# Installation

## 1. Optional: create virtual env

```
python -m venv venv

venv/bin/activate

```

## 2. Install Repo

```
pip install .
```

Note, this does not include the finetuning notebook dependencies (pytorch, unsloth, etc.).

Note, if you want to re-run the data-processing (i.e. `/scripts` folder files), use an editable install instead (`pip intall -e .`)

## 3. Add OpenAI API key

Add a `.env` file in the project root (or just set it outside)

```
OPENAI_API_KEY=XXX
```

## 4. Use the CLI

The qualifier CLI is automatically installed:
```
ugfind https://notion.so
```

## 5. Use the qualified list for outreach

You find the csv (with an example copy) under `data/06_qualified.csv`.

# Notes

## 1. Signals for Usergems

Here are some UG signal ideas:
- From a list of signals, what would be the top 3 for a company, how well do they match/how relevant are they (the company description)?
    - Hi X, ... at UG we could give you the following 3 signals (that you can't get anywhere else):
        - S1
        - S2
        - S3
- Match closest customer
    - From a list of UG customers, who is the closest one?

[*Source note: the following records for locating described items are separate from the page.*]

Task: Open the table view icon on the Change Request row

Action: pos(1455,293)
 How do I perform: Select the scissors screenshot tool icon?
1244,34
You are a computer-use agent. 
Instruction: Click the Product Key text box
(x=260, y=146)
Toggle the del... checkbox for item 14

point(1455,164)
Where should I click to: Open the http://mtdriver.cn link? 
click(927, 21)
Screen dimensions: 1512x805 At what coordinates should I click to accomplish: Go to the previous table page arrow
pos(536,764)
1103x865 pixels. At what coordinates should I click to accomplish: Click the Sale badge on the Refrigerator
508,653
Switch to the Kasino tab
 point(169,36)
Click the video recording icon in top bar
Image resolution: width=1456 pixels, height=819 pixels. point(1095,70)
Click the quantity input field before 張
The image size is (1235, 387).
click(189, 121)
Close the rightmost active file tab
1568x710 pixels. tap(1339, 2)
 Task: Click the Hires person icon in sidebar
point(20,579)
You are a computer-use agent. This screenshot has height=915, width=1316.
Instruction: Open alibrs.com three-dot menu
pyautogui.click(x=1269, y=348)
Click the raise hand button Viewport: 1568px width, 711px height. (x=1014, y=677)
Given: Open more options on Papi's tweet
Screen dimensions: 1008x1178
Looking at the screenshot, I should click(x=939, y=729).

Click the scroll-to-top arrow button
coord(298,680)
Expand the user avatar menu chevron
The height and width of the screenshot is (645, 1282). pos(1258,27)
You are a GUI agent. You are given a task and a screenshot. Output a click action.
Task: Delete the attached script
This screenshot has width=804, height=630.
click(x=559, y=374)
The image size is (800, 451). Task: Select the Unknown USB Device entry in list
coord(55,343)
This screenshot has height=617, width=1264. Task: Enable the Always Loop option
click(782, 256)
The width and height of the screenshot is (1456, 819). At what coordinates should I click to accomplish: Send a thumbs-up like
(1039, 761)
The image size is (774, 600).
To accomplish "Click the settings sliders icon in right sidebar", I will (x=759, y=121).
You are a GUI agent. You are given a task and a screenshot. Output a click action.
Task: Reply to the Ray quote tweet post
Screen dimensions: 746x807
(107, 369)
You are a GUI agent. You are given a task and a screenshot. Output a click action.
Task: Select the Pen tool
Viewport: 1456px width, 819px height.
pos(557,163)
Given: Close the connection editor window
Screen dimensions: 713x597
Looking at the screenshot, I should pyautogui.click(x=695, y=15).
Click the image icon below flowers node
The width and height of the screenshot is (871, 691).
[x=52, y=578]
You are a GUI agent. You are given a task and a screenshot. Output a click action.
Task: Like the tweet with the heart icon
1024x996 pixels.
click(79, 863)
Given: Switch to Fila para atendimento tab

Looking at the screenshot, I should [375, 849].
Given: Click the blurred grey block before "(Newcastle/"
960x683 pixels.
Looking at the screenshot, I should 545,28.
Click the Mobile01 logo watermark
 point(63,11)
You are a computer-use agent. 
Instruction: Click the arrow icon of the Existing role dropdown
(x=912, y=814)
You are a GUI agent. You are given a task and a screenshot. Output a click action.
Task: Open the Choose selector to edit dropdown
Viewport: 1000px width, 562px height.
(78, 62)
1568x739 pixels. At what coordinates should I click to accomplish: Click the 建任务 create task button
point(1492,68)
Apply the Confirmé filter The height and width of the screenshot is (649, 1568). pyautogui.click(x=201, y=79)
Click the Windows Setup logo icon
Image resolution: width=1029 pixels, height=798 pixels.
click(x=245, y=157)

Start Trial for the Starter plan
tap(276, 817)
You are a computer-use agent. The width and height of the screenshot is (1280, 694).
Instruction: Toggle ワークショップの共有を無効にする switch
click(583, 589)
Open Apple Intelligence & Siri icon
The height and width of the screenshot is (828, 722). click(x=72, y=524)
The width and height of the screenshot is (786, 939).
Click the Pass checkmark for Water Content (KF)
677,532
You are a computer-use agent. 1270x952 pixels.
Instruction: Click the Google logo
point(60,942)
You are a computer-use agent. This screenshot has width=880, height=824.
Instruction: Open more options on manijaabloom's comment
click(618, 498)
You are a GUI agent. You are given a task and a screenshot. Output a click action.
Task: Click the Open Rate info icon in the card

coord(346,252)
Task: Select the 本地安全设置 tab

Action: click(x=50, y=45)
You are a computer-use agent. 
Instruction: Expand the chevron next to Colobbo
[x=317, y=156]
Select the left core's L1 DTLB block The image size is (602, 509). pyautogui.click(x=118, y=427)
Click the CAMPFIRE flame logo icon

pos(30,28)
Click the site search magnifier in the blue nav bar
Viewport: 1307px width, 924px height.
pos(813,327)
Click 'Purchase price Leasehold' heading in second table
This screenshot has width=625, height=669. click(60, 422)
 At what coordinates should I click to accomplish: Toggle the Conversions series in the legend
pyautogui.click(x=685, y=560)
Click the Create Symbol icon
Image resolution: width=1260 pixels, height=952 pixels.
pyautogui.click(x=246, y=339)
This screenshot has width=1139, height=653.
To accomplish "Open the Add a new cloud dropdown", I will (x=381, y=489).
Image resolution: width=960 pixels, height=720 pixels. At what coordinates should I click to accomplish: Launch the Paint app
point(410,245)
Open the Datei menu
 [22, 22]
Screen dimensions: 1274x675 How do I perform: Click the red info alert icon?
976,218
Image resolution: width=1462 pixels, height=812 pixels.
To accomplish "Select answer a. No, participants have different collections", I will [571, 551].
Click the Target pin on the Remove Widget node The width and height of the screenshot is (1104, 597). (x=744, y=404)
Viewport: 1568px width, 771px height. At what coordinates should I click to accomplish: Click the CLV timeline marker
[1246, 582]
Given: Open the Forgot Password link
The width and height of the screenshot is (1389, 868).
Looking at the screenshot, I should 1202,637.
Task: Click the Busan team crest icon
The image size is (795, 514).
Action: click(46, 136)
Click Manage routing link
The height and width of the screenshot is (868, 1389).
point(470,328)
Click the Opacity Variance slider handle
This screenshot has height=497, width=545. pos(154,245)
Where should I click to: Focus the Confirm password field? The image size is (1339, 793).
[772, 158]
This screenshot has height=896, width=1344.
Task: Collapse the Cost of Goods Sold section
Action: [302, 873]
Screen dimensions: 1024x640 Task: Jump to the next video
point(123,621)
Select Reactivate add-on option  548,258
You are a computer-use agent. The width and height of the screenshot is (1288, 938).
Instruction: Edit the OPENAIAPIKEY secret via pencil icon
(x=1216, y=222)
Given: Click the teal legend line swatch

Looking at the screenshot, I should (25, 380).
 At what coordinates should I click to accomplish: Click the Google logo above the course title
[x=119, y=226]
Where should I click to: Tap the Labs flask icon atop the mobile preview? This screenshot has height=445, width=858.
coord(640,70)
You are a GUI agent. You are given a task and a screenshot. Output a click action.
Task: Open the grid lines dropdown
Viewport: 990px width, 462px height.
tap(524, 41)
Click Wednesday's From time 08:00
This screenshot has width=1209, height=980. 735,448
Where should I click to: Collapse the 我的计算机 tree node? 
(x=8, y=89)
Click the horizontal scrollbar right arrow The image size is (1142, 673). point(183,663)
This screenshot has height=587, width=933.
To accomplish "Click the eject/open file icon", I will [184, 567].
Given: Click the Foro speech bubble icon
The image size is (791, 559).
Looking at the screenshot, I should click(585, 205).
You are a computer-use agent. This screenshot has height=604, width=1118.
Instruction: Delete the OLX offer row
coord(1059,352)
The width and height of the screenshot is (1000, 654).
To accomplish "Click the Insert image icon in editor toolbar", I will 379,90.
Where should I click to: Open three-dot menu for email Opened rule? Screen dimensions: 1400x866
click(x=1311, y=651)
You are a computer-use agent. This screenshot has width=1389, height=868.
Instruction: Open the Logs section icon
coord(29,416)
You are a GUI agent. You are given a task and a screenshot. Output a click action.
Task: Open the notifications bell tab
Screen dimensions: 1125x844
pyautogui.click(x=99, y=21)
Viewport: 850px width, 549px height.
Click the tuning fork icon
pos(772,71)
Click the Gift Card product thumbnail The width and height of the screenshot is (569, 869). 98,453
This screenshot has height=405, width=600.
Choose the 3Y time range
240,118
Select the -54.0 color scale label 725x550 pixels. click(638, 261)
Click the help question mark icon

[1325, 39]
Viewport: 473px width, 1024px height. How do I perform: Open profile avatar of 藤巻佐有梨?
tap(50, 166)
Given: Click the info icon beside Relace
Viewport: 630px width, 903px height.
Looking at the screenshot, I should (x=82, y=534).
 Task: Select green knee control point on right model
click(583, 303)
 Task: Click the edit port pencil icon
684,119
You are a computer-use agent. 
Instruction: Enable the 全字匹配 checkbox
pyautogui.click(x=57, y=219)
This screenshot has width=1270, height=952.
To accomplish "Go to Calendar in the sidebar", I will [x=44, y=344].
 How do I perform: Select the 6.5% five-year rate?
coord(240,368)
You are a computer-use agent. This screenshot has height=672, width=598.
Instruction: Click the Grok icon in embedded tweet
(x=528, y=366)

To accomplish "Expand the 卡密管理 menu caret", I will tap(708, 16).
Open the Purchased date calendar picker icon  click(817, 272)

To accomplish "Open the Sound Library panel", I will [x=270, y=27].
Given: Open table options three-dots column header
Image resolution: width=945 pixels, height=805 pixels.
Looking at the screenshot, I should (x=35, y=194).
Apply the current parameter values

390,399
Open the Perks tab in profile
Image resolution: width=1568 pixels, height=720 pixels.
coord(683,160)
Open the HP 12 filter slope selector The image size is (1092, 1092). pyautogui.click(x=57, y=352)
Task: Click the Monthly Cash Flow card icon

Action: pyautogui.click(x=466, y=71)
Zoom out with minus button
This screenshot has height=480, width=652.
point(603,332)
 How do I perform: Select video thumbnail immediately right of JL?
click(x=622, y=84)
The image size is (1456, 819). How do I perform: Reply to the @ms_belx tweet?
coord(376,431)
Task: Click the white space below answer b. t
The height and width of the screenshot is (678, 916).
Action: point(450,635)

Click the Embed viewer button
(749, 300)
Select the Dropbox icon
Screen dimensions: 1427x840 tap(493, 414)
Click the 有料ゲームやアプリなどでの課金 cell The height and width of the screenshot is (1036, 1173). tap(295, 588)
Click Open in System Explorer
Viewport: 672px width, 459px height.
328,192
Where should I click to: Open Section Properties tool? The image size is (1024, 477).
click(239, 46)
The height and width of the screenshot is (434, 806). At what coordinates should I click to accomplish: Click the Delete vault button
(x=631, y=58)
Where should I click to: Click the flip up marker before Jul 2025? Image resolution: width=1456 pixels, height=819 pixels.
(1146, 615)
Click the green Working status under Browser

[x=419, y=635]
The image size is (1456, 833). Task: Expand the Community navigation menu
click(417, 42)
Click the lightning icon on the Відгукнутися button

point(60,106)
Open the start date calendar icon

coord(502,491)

And then match up (and qualify if it's a good match)
    - Hi X, we work with {company name}, who similar to you is doing X. They use UG for Y. Want to check it out?
- Relying on jobs
     - are they hiring?
     - are they hiring AE/SDRs?
     - new sales inititiatives?
     - are they advertising in their jobs any of the tools you integrate with?
- Do they have a product / service that needs a sales team (i.e. not self serve)
    - can't use this in copy, but gets rid of "university press", gets rid of not launched products, gets rid of self-serve products
     
     
From a business perspective, finetuning (a local model) is not worth it in this case.
- 60k companies -- not that much cost savings


## After manually reviewing first 20 sites (CS)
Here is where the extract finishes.